Genetic testing may also apply another scientific strategy to the field of eugenics, or to intervene to promote a social philosophy that improves the genetic characteristics of humans. In the past, eugenics was used to demonstrate practices including involuntary sterilization and euthanasia.
Today, many people are concerned that preimplantation genetic diagnosis may be well established and can be applied technically to select specific non-disease features (rather than eliminating the serious diseases currently used) implanted embryos, thus equivalent to a eugenics Form of study.
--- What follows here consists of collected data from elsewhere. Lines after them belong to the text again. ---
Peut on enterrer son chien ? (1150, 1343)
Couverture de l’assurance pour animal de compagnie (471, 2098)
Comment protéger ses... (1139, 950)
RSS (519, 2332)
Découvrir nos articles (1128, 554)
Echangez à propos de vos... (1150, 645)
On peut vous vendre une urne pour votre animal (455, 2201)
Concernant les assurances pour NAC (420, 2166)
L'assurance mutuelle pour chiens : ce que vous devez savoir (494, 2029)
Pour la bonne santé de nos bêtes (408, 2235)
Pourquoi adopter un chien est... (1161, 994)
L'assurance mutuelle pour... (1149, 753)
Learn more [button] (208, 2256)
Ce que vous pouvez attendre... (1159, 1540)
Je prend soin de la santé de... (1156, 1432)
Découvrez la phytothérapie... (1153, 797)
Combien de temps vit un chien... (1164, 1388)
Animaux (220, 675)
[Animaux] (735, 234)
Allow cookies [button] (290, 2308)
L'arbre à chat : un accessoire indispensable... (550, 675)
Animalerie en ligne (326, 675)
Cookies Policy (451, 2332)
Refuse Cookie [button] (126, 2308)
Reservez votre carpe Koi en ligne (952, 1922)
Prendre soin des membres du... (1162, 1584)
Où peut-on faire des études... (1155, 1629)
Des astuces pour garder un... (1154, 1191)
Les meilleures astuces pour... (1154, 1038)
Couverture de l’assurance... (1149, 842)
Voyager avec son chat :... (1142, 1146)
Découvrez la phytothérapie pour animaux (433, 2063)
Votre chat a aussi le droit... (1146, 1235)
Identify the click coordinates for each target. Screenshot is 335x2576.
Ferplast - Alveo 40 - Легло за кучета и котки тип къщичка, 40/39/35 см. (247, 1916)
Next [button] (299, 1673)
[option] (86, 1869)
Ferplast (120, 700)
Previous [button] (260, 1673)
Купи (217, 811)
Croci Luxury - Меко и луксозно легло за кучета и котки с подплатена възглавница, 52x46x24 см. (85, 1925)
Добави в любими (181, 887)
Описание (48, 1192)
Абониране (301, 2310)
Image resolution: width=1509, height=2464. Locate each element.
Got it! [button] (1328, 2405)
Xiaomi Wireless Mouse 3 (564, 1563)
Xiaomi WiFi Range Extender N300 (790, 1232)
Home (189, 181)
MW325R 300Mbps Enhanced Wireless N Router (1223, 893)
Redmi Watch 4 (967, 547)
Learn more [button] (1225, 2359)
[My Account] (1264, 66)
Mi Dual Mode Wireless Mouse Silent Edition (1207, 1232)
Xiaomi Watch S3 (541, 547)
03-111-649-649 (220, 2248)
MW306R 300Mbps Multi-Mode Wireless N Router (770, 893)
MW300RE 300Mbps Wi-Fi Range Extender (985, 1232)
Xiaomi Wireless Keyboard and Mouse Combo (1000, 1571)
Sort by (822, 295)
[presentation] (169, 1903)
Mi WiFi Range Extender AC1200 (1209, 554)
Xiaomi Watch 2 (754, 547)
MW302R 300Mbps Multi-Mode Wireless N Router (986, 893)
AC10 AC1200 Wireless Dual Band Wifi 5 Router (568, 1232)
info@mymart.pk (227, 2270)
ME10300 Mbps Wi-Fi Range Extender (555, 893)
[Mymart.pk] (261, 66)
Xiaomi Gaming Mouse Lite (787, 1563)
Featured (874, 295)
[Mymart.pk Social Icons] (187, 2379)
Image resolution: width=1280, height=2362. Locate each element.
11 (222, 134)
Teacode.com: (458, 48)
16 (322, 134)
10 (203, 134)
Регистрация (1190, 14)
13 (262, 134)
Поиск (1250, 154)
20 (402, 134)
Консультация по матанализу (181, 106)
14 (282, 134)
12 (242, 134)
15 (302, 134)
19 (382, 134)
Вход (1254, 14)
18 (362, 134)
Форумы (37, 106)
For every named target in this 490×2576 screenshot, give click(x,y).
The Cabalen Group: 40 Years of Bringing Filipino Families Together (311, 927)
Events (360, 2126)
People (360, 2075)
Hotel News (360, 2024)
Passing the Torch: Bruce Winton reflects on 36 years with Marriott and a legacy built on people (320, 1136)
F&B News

In the media, this possibility has been sensational and often referred to as the so-called designer baby creation, which is even included in the Oxford English Dictionary. Although possible, this genetic technology has not yet been implemented; nevertheless, it still brings many intense moral issues.
The selection and enhancement of embryo characteristics can lead to ethical issues involving individuals and society. First, does the choice of specific characteristics poses a health risk, otherwise, these risks do not exist?
The safety of procedures for preimplantation genetic diagnosis is currently under investigation and, as this is a relatively new form of reproductive technology, lacks long-term data and a sufficient number of subjects.
However, a security question often asked about the fact that most genes have multiple effects. For example, in the late 1990s, scientists discovered a gene associated with memory (Tang et al., 1999).
Modification of this gene in mice greatly improved learning and memory, but it also caused an increased sensitivity to pain (Wei et al., 2001), which is clearly not an ideal feature.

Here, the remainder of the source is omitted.